TAREAS POR HACER:
[1] Copia sin cambios del texto sobre el sector salud todo lo que hay desde "CIUDAD DE MÉXICO" hasta "de la medicina.".
[2] Contesta estas preguntas con lo que dice el texto sobre el sector salud:
(a) ¿Desde qué fecha se formarán los Comités de Salud para el Bienestar?
(b) ¿En qué mes empezarán a funcionar de manera formal los consultorios?
(c) ¿Qué escondía el funcionario bajo la alfombra?

TEXTO DEL EJERCICIO:
※
CIUDAD DE MÉXICO — Tras haber perfeccionado el arte de desmantelar el abasto de medicamentos, desaparecer fideicomisos médicos y centralizar la nada con resultados históricamente predecibles, el gobierno federal anunció una innovadora estrategia para salvar lo que queda del sector salud: transferir toda la responsabilidad operativa directamente a los comités vecinales y a los abuelitos de la medicina.

Bajo el modelo bautizado como «La Clínica es Nuestra, pero el problema es suyo», la administración federal detalló que a partir del próximo 14 de septiembre se conformarán Comités de Salud para el Bienestar. Estos grupos comunitarios tendrán la noble tarea de autogestionar recursos de bolsillo, adecuar inmuebles abandonados con sus propios medios y adivinar cómo surtir recetas en farmacias comunitarias que abrirán de septiembre a diciembre, todo antes de que los consultorios inicien operaciones formales en enero.

“Es un acto de absoluta confianza en el pueblo y, de paso, una jugada maestra de lavado de manos institucional”, señaló un funcionario de la secretaría del ramo mientras escondía los tabuladores de presupuesto bajo la alfombra. “Si el consultorio no tiene jeringas, techo o estetoscopios, la culpa ya no será del gobierno federal, sino de los vecinos por no organizarse con suficiente fervor cívico”.
※
Elementos de datos:
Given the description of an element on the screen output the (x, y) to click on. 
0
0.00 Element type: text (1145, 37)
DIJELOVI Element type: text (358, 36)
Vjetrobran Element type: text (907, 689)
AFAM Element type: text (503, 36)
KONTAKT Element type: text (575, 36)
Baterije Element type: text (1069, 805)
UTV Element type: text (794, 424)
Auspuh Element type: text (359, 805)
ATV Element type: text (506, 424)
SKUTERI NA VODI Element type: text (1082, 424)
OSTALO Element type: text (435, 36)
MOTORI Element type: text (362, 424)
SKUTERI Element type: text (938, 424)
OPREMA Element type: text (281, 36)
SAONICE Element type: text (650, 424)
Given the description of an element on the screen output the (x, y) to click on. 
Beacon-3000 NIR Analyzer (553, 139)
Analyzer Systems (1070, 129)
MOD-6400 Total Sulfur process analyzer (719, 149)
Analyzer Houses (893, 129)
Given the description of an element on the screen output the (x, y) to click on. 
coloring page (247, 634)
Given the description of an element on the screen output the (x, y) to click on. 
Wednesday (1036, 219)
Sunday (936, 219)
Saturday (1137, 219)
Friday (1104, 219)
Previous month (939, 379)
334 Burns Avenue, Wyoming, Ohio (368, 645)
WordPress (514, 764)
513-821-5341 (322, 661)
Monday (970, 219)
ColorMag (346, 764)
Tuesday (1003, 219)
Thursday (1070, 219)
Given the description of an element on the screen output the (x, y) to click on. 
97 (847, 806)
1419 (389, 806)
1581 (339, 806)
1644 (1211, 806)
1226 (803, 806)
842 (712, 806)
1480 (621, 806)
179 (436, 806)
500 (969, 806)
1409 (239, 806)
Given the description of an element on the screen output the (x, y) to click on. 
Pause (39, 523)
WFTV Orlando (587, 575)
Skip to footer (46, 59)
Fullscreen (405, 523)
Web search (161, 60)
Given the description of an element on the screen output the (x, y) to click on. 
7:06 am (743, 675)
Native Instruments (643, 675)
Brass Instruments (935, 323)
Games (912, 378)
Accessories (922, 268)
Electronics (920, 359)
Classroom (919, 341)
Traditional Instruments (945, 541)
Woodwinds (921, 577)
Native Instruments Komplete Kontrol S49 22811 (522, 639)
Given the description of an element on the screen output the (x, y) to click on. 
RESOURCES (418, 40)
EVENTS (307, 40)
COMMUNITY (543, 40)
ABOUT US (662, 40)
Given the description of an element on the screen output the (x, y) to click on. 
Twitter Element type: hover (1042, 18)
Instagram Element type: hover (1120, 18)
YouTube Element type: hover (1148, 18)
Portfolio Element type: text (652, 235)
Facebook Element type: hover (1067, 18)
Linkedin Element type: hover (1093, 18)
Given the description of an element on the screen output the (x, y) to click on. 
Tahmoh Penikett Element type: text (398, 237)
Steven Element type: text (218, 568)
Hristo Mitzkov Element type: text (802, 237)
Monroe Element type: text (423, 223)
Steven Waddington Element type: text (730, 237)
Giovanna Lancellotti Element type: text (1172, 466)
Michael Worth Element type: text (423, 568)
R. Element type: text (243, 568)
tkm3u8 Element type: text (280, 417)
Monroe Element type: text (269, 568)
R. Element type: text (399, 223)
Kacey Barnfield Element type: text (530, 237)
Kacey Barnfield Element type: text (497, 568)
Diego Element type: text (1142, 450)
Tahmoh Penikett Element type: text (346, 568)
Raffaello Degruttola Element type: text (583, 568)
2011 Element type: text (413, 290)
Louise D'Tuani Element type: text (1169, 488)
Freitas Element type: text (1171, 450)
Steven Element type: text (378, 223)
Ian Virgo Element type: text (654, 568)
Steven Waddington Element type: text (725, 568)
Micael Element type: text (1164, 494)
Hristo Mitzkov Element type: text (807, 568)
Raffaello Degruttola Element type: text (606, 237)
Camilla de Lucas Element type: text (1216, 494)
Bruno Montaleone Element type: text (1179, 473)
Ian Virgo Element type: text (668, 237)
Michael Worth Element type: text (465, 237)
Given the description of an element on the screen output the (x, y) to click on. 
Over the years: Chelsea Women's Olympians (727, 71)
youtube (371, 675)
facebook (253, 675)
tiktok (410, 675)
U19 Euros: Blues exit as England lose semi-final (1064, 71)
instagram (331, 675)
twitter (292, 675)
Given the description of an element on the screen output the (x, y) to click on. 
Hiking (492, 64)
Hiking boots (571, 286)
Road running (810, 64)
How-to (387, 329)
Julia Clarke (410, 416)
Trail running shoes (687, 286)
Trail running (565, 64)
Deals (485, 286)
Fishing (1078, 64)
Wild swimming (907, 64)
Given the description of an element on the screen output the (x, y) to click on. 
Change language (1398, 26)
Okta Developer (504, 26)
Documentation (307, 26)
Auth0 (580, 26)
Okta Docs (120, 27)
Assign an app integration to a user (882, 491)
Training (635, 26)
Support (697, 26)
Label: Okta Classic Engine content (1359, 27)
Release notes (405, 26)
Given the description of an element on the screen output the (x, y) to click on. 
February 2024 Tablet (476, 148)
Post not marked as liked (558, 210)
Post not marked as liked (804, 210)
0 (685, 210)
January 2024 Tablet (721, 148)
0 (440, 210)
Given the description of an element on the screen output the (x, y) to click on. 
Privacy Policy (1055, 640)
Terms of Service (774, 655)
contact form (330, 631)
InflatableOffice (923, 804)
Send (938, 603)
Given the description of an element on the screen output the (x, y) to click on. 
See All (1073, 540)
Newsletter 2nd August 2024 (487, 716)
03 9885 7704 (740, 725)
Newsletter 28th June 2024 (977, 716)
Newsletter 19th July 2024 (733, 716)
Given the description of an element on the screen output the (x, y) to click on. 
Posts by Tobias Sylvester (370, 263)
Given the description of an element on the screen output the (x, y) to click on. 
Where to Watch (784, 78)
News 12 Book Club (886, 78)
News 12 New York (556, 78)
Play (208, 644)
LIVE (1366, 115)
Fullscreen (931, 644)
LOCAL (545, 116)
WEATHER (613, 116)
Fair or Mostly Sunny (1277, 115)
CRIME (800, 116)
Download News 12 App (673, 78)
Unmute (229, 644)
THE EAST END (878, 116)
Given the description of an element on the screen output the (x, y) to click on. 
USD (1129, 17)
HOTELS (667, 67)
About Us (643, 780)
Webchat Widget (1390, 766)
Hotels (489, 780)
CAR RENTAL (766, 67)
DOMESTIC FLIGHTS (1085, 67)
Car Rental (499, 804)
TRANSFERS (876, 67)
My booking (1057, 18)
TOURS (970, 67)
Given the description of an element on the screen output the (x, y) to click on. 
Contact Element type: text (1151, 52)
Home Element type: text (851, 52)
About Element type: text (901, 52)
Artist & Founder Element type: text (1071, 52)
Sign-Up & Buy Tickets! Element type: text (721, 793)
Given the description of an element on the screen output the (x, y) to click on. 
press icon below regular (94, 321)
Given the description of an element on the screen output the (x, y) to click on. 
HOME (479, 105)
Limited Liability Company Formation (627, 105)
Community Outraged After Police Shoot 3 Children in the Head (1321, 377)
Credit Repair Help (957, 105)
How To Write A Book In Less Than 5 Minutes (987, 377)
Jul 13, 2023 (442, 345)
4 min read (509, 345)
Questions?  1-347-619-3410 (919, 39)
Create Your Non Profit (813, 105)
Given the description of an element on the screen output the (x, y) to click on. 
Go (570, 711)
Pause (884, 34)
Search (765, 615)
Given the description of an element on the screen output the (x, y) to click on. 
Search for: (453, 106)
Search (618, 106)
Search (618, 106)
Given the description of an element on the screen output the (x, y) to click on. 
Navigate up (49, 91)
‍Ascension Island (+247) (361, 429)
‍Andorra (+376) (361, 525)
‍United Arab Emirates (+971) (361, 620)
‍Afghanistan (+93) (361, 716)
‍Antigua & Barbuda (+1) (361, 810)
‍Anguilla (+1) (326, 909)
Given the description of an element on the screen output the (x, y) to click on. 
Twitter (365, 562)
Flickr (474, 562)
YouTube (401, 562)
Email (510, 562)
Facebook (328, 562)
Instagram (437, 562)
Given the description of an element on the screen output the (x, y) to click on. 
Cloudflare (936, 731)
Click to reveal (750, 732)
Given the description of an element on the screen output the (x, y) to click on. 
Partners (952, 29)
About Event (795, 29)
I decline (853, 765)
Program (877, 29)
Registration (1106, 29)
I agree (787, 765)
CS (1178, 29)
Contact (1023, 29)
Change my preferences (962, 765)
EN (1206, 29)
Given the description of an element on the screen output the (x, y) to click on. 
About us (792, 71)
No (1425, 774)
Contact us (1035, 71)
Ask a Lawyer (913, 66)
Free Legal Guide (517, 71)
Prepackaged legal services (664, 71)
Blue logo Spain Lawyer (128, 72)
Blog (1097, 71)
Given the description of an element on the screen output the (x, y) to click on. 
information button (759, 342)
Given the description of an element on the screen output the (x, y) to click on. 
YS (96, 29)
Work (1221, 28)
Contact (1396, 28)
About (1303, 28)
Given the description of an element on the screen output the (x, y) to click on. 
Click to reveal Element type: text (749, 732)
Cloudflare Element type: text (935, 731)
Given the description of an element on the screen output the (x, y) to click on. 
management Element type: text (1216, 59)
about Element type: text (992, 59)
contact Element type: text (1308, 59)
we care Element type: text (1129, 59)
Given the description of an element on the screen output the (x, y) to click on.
※
RESPUESTAS:
[1]
CIUDAD DE MÉXICO — Tras haber perfeccionado el arte de desmantelar el abasto de medicamentos, desaparecer fideicomisos médicos y centralizar la nada con resultados históricamente predecibles, el gobierno federal anunció una innovadora estrategia para salvar lo que queda del sector salud: transferir toda la responsabilidad operativa directamente a los comités vecinales y a los abuelitos de la medicina.

[2]
(a) Desde el 14 de septiembre.
(b) En enero.
(c) Los tabuladores de presupuesto.